Fair trade is an umbrella term for efforts focused on creating equitable, sustainable trade relationships between producers and consumers. The modern movement to market fair trade organizations has its roots in the 1960s and 70s. Today, organizations such as The Fairtrade System, Fair for Life, and Fair Trade USA provide third-party certification for fair trade goods.
For benefit is a relatively new term created to describe businesses that don’t fit neatly into a nonprofit or for-profit framework. A for-benefit organization seeks to serve a public good while also relying on income to sustain itself. Most countries and states do not have a separate for-benefit legal framework. Companies that identify themselves as for benefit may choose to incorporate as either a nonprofit or for-profit organization.
Green is an informal term used to describe environmentally-minded people, organizations, or projects. It is a common catch-all that gained soaring popularity in the late 1980s and 1990s.
Greenwashing is a term used to describe bad-faith or misleading marketing practices intended to convey environmentalism. Jay Westervelt introduced the term in a 1986 essay critical of the hospitality industry’s “save the planet, reuse your towels” campaign.
Like green, impact is an informal term used to describe the influence of an organization on its environment, community, stakeholders, and employees. We’ve used it often, including on our impact report.
Mission-driven brands are typically for-profit organizations that orient their strategy and everyday operations towards fulfilling a social mission.
This phrase gained popularity during the dot com boom. Then, it referred to a structural transition from a manufacturing-based to a service-based economy. Today, it’s used to refer to a developing economic system that works for all people, is democratic, and supports the regeneration of natural resources.
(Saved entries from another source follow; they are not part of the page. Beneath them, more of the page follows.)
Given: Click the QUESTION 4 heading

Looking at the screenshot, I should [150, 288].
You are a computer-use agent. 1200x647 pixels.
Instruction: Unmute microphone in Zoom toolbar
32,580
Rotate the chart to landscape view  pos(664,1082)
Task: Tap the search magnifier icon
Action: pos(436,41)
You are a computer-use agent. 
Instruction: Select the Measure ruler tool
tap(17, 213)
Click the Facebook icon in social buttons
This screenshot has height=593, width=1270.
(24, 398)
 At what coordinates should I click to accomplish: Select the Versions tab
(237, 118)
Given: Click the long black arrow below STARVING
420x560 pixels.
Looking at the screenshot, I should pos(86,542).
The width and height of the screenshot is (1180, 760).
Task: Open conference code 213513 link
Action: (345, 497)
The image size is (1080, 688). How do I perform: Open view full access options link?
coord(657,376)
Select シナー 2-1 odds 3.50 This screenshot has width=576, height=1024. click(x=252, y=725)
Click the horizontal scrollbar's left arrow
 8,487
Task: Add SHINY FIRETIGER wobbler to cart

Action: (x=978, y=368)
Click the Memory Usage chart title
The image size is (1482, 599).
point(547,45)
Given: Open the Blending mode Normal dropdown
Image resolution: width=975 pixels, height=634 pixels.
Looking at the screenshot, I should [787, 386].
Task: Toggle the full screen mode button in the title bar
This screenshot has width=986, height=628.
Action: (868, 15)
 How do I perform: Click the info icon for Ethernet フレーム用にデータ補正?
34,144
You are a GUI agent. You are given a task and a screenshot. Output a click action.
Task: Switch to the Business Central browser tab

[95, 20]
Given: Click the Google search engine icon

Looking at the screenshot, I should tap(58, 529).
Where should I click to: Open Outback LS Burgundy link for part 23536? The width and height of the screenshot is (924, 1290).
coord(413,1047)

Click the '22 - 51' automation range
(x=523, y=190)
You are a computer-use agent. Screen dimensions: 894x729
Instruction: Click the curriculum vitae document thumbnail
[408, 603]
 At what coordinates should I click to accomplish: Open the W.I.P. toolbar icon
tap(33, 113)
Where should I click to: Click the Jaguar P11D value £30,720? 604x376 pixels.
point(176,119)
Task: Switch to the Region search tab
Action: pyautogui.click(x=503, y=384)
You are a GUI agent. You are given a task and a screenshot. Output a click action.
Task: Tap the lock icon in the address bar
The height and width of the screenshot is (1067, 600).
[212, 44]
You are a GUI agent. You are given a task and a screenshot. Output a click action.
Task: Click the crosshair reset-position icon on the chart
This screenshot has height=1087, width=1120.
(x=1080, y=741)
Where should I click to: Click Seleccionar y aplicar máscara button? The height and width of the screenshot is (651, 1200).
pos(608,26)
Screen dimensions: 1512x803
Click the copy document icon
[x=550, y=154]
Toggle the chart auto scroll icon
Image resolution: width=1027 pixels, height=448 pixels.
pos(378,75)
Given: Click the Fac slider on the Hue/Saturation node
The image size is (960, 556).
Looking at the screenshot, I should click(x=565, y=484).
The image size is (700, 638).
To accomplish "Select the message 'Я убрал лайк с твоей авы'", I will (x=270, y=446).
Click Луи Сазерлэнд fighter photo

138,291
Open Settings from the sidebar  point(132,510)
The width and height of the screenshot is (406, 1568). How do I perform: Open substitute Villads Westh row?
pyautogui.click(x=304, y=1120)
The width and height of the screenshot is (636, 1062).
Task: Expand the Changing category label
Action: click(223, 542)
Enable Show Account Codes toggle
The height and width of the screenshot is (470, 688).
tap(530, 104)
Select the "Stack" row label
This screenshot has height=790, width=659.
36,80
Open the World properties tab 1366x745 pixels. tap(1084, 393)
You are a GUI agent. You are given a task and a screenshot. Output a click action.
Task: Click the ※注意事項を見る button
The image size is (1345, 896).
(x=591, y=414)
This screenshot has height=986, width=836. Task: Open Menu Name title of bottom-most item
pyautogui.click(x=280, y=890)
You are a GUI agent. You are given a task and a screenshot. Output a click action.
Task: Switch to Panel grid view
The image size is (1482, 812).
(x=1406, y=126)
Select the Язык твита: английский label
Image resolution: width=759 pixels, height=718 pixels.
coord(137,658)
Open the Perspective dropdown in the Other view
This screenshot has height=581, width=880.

Sustainability refers to a process that does not deplete or destroy the resources it uses. It’s a broad term that can include human and environmental resources, and it’s commonly used to describe initiatives that attempt to have a net-positive impact.
In 2015, the United Nations created 17 goals for creating a more sustainable and equitable future for all. The SDGs are an attempt to address global issues such as poverty, inequality, climate change, peace, and justice — all by 2030. Designed to be a distributed effort, many organizations choose one or a few SDGs to align their efforts with a global movement.
The vocabulary of
mission responsibility impact can be overwhelming. It’s ever-changing and sometimes drenched in corporate jargon. In the worst case, messaging itself stands in for actual progress. But the way we talk about impact is important because our impact is important. So let’s talk.